The difference between char, varchar, nchar, nvarchar and text
1. Those with var prefix indicate actual storage space It is variable length, varchar, nvarchar
The so-called fixed length means that the length is fixed. When the input data length does not reach the specified length, it will automatically Fill with English spaces after it to make the length reach the corresponding length. When the characters you enter are greater than the specified number, it will intercept the excess part; and variable-length character data It will not be filled with spaces. The exception is that text is also stored in variable length.
2.n represents Unicode characters, that is, all characters occupy two bytes, nchar, nvarchar,
## Among the
# characters, English characters only need one byte to store, but there are many Chinese characters, which require two bytes to store. When English and Chinese characters exist at the same time, it is easy to cause confusion. The Unicode character set is to solve the problem of character sets. Caused by incompatibility issues, it All characters are represented by two bytes, that is, English characters are also represented by two bytes
3. Based on the above two points, let’s look at the field capacity
char(n), varchar(n) | up to 8000 English, 4000 Chinese characters | n represents the actual length of the bytes of the input data |
nchar(n), nvarchar(n) | can Store 4000 characters, regardless of English or Chinese characters | n represents the number of characters |
4. Use (personal preference)
a. If the amount of data is very large, the length can be 100% determined and only ansi characters are saved, then char
b. If you can determine the length but it is not necessarily ansi characters, then use nchar;
c. For very large data, such as article content, use nText
d. Other general nvarchar
Feature comparison
1, CHAR . CHAR is very convenient for storing fixed-length data. The index on the CHAR field is highly efficient, such as defining char (10), then no matter whether the data you store reaches 10 bytes, it will occupy 10 bytes of space.
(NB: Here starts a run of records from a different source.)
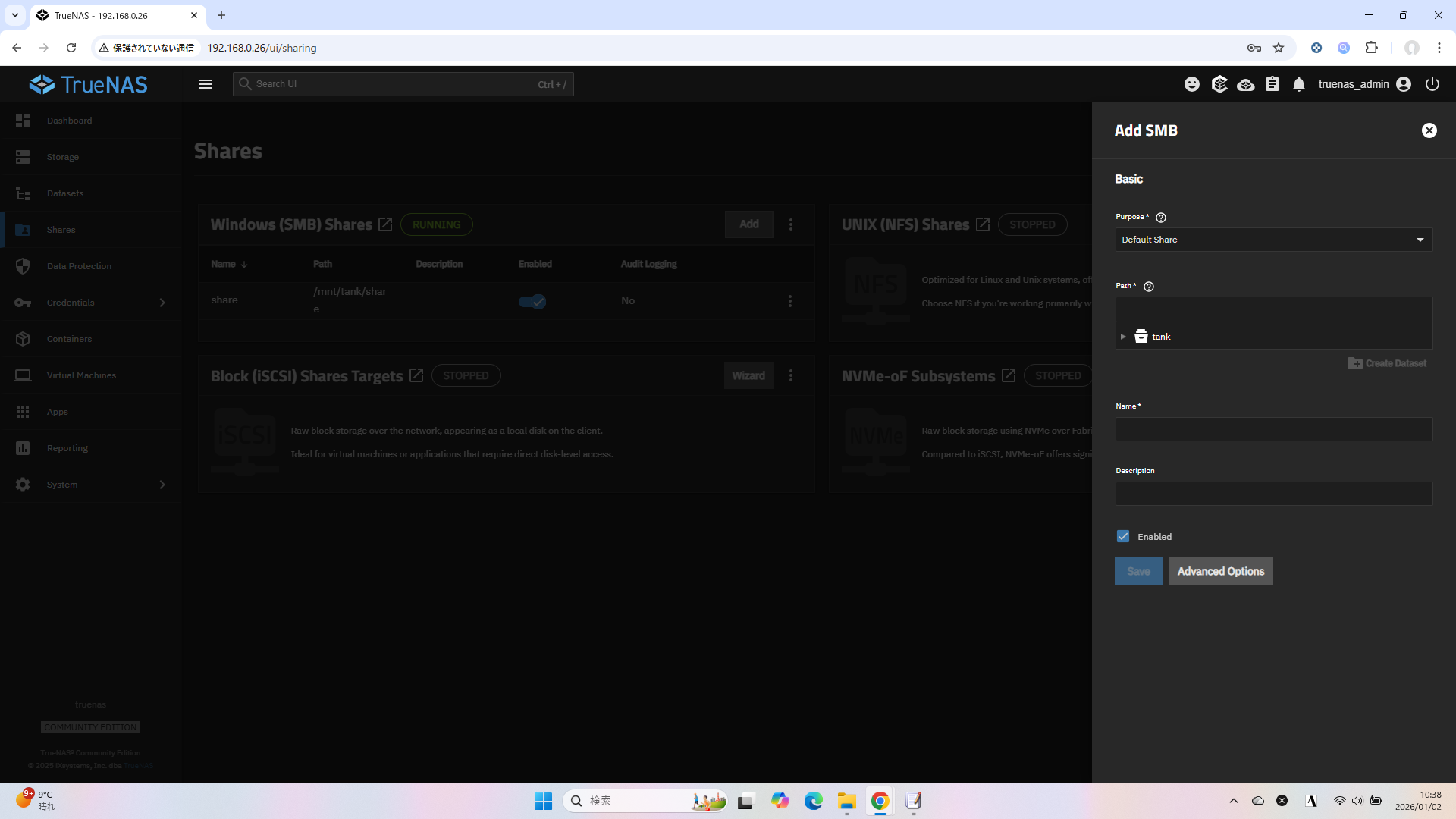Focus the Search UI box
Image resolution: width=1456 pixels, height=819 pixels.
pos(403,84)
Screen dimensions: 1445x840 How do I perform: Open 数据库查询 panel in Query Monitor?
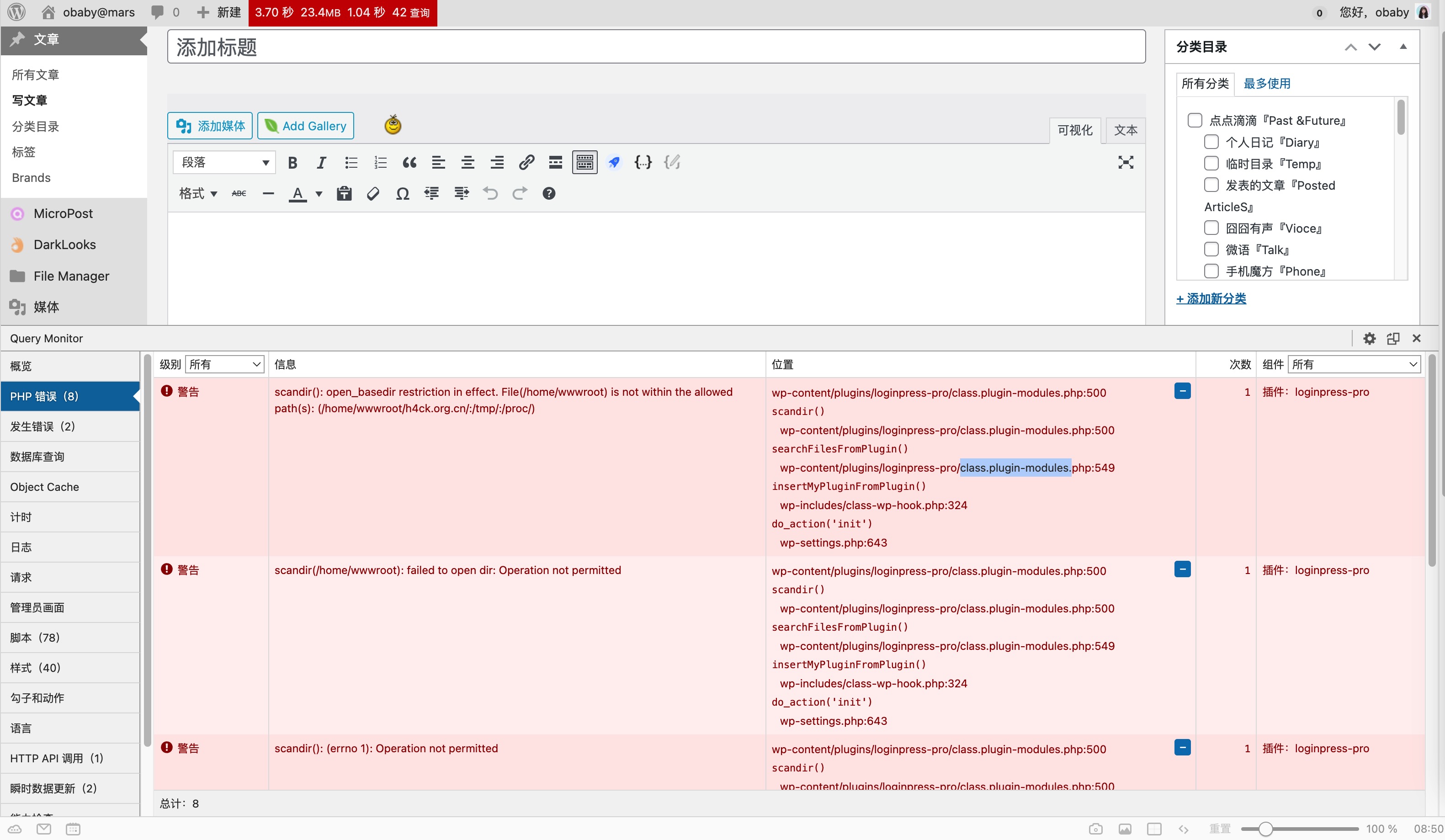pyautogui.click(x=37, y=457)
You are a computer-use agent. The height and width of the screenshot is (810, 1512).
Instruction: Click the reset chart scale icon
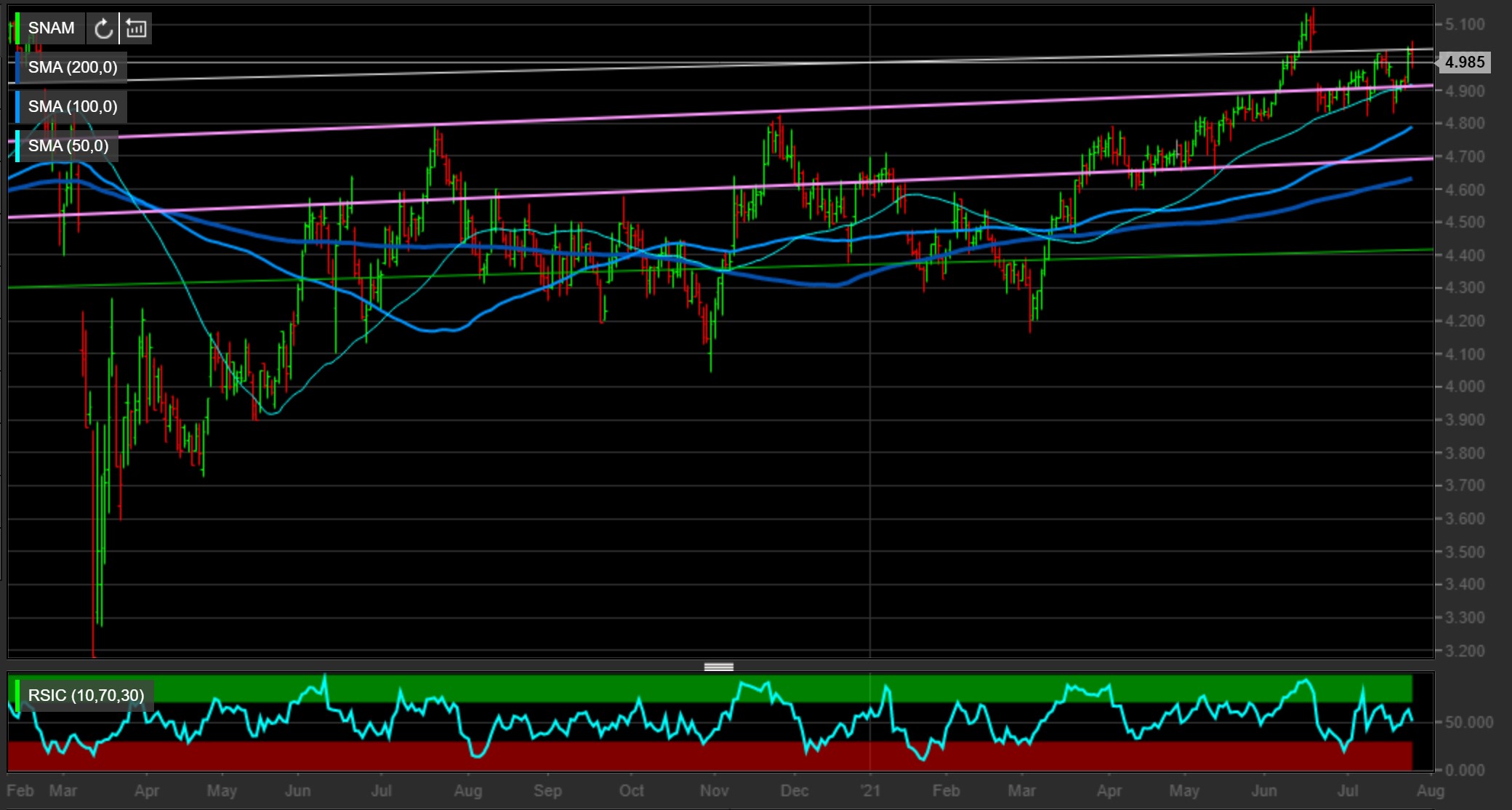tap(136, 28)
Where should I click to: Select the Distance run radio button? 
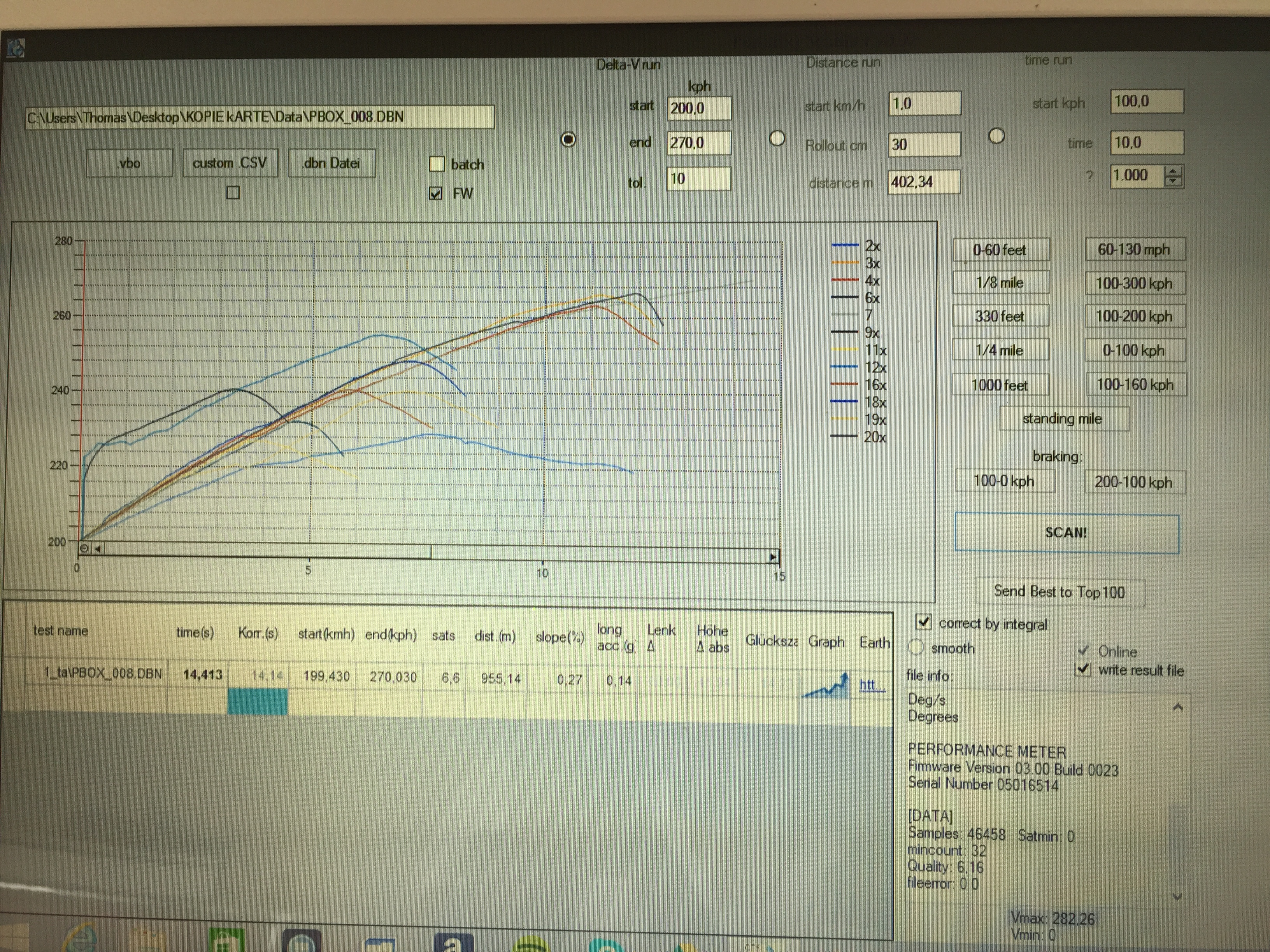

#2. VARCHAR. Store variable-length data, , but the storage efficiency is not as high as CHAR, if the possible value of a field is not It is of fixed length. We only know that it cannot exceed 10 characters. It is most cost-effective to define it as VARCHAR(10). The actual length of the VARCHAR type is the actual length of its value + 1. Why "+1"? This byte is used to save the actual length used.
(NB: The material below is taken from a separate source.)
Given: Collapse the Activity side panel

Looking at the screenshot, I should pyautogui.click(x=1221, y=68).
From a space perspective, varchar is appropriate; from an efficiency perspective, char is appropriate. The key is to find the trade-off point based on the actual situation.
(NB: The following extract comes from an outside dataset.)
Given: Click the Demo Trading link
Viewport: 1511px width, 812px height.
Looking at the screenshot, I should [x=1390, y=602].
3. TEXT. text stores variable-length non-Unicode data, with a maximum length of 2^31-1 (2,147,483,647) characters.
4, NCHAR, NVARCHAR, NTEXT. These three types have an extra "N" in their names than the previous three. Compared with char and varchar, nchar and nvarchar can store up to 4000 characters, whether English or Chinese characters; while char and varchar can store up to 8000 English and 4000 Chinese characters. It can be seen that when using nchar and nvarchar data types, you don't have to worry about whether the input characters are English or Chinese characters, which is more convenient, but there is some loss in quantity when storing English.
#So generally speaking, if it contains Chinese characters, use nchar/nvarchar, and if it contains pure English and numbers, use char/varchar.